The tsunami has changed life forever on the Sri Lankan shores of the Indian ocean.
Ten young Britons who had never met before spent New Years Eve in a bizarre hill-top hotel outside the safe hilly country capital of Kandy in Sri Lanka, a town that night festooned with white plastic, cut into strips, white being the Asian symbol of mourning. They had all variously fooled the Asian killer wave and as they toasted in midnight, they acknowledged in subdued tones that the way they saw life had changed forever.
A well-spoken Londoner had been sunbathing on the beach at Bentota on the south-west of the tear-drop island. "I had already packed as this wall of water came racing up the beach. I ran and caught a tuk-tuk - three-wheeler - and we pedaled like mad but the water kept closing in on us all the time. It was scary but shock only set in when the emails began pouring in from the UK."
A well-built Dutch social-worker was having breakfast in his guest house. "It started coming in through the window and I was soon fighting for my life in the water. What saved me was a palm-tree. I clung to it for hours..."
An older man with a Midlands accent and his wife recalled: "We were in our room. We looked down and saw water streaming behind our hotel and the next. I told the missus:" Lets get out of this! We scampered up to higher ground. They put us up in some centre and the next day we went back and found all our things intact."
Two young early 20s English girls had not heard from an Irish friend who was down south. "We heard she was there at Christmas. A Yorkshire man spoke to her. Since then, nothing. She could be missing. Its horrible." They themselves had not headed south with her solely because one of the two had been a day late getting into Colombo from Mysore in India.
The group marvelled at how a 13-year old girl had been found at sea after grasping to a makeshift raft for two days. And then there was a train with 500 commuters on board that had thundered across the sleepers of a viaduct - to then discover the viaduct itself had been washed away. They plummeted into the cruel sea.
Its all a roulette, said the Midlands man. "Tick. Tick. Tick. The ball stops where it wants. The Dutchman was perhaps more to the point: Its perhaps been a good thing for us all. Its as though were already living a new life." The Londoner said: "Yes, a new lease of life.
They toasted in the New Year in silence as the truth bore home. Or as the woman President, Chandrika Kamaratunga put it: "The great forces of nature have humbled us."
But has the killer tide slapped down on the beaches not only untold misery but something else the needed instrument for bringing together the Tamil Tigers and the government after nearly 20 years of warfare? The president herself who lost an eye in a Tiger guerilla attack announced the chance had come for both sides now to sink their differences and move towards fashioning national unity at last a sentiment reciprocated by a senior Tamil leader who thought the time for closing divisions had arrived at last. Which was why one newspaper, the Daily News, foresaw "an impending dramatic detente" between the two parties.
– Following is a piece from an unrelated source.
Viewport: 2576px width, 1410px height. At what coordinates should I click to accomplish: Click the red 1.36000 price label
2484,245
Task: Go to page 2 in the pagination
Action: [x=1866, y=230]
The most skeptical, The Island, commented: Can even tidal waves bring together our squabbling politicians?
What however has muddied the situation already is the huge apparent difference between the way the Tamils and the government have organised the relief effort, Some 30,000 in the rebel zone in the north and east lost their lives, and a British doctor was quoted as saying the Tamils had gone about the job with great military efficiency." Insisting on handling all relief supplies through their own agency, the Tamils had got to work within minutes, quickly putting up road-blocks to preventing looting, for instance.
The onslaught of the sea has also brought home the extreme vulnerability of the Sri Lank tourist industry based almost entirely on sand. The big tourist hotels of south Thailand are largely absent in Sri Lanka, and people in the past have flocked to its splendid beaches for their pure magnificence, for small family-run, divinely cheap guest houses and beach restaurants that were merely shacks offering delicious fish, hours fresh. By the same token, some locals spoken to reckoned optimistically? that the beaches could be back on their feet within a year.
What brings so many Britons to Sri Lanka, by the way, is that it is still comfortably nestled very much within the old British womb. They still drive on the left; theyre mad about cricket; kids are knocking them for six on every waste patch. In the hotels, they serve bacon and scrambled eggs for breakfast. One night a group of sober youths were seen scooping up soup from real soup plates on the beach. The radios still blare out Its a long way to Tipperary and the delightful, superbly-kept British cemetery overlooking Kandys big lake records, for instance, the fate of John Spottiswood Robertson, aged 23, the seventh and last Brit in the old Ceylon to have been killed by an elephant, But then there was the civil-servant Edmund Sampso Waring who in 1868 ran away from his post when attacked by natives. Considered a coward at the time, they denied his wife Henrietta the right to be buried in the same grave.